**Short exercise:** Rewrite the passage on the Bin Zaid cultural center below, from "Abdulla Bin Zaid Al Mahmoud" up to and including "judge of Qatar.", replacing "Fanar" with "Al Fanar" throughout.

**Excerpt to read:**
Abdulla Bin Zaid Al Mahmoud Islamic Cultural Center  (commonly known simply as Bin Zaid, also known previously as Fanar or Qatar Islamic Culture Center and Spiral Mosque) is a cultural organization in Doha, the capital of Qatar. It is located close to  Doha Corniche and is a prominent landmark in the city.

The center's most distinguished feature is its mosque which has a unique minaret design. Prior to 2009, Fanar's mosque was the largest in the country. It has since been over taken in this category by Imam Muhammad ibn Abd al-Wahhab Mosque, however, it remains the tallest mosque in Qatar.

The mosque was named after the famous Qatari Islamic scholar and the founder of the Qatari judicial system Sheikh Abdulla bin Zaid Al-Mahmoud. The name was given by the Emir of Qatar to commemorate the memory of his achievements during his tenure as the supreme judge of Qatar.

**Entries:**
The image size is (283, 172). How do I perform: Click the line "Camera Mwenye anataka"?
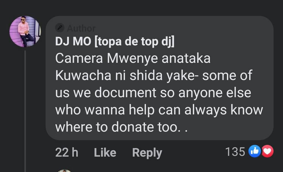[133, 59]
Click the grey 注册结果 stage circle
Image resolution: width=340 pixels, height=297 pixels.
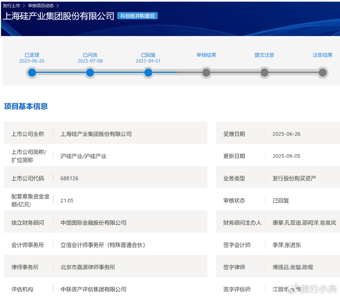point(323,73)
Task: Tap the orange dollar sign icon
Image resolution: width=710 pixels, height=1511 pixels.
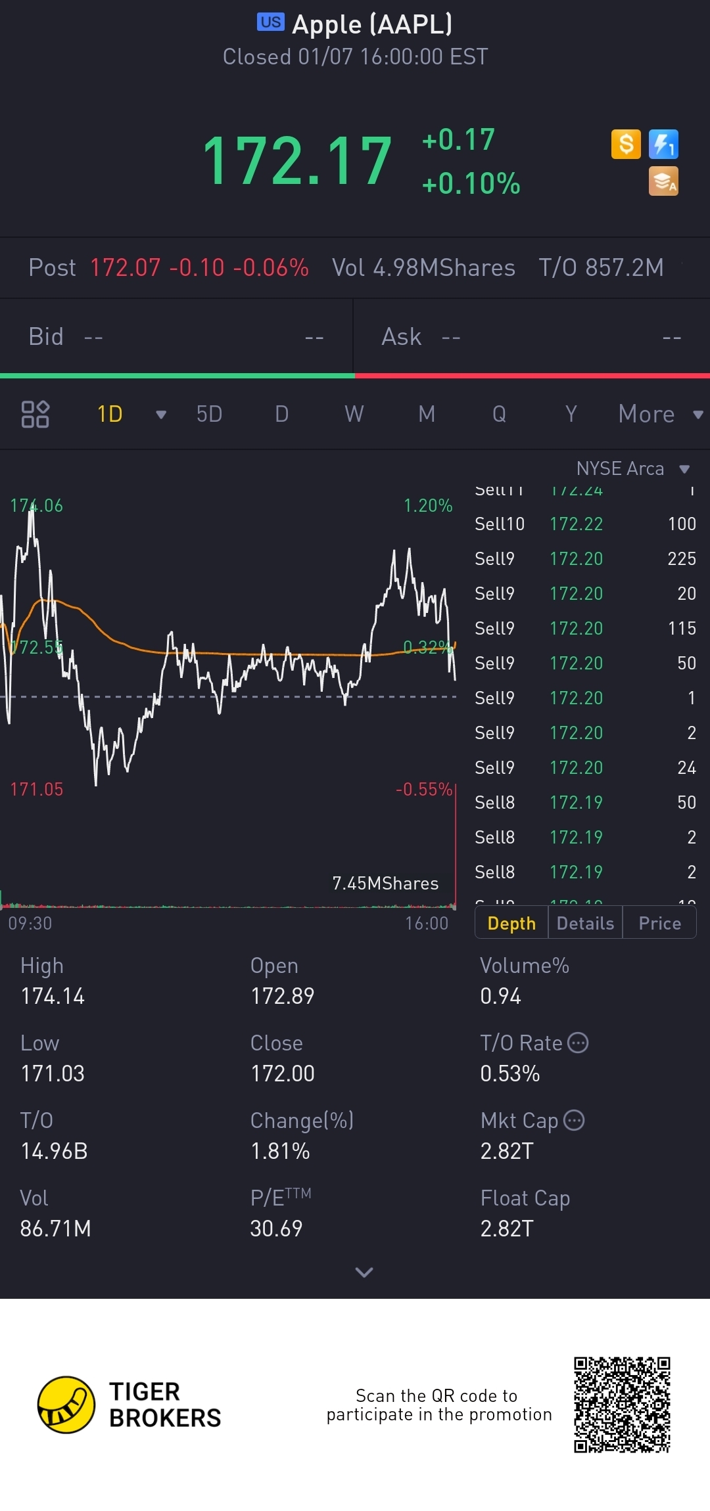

**Result of the exercise:**
Abdulla Bin Zaid Al Mahmoud Islamic Cultural Center  (commonly known simply as Bin Zaid, also known previously as Al Fanar or Qatar Islamic Culture Center and Spiral Mosque) is a cultural organization in Doha, the capital of Qatar. It is located close to  Doha Corniche and is a prominent landmark in the city.

The center's most distinguished feature is its mosque which has a unique minaret design. Prior to 2009, Al Fanar's mosque was the largest in the country. It has since been over taken in this category by Imam Muhammad ibn Abd al-Wahhab Mosque, however, it remains the tallest mosque in Qatar.

The mosque was named after the famous Qatari Islamic scholar and the founder of the Qatari judicial system Sheikh Abdulla bin Zaid Al-Mahmoud. The name was given by the Emir of Qatar to commemorate the memory of his achievements during his tenure as the supreme judge of Qatar.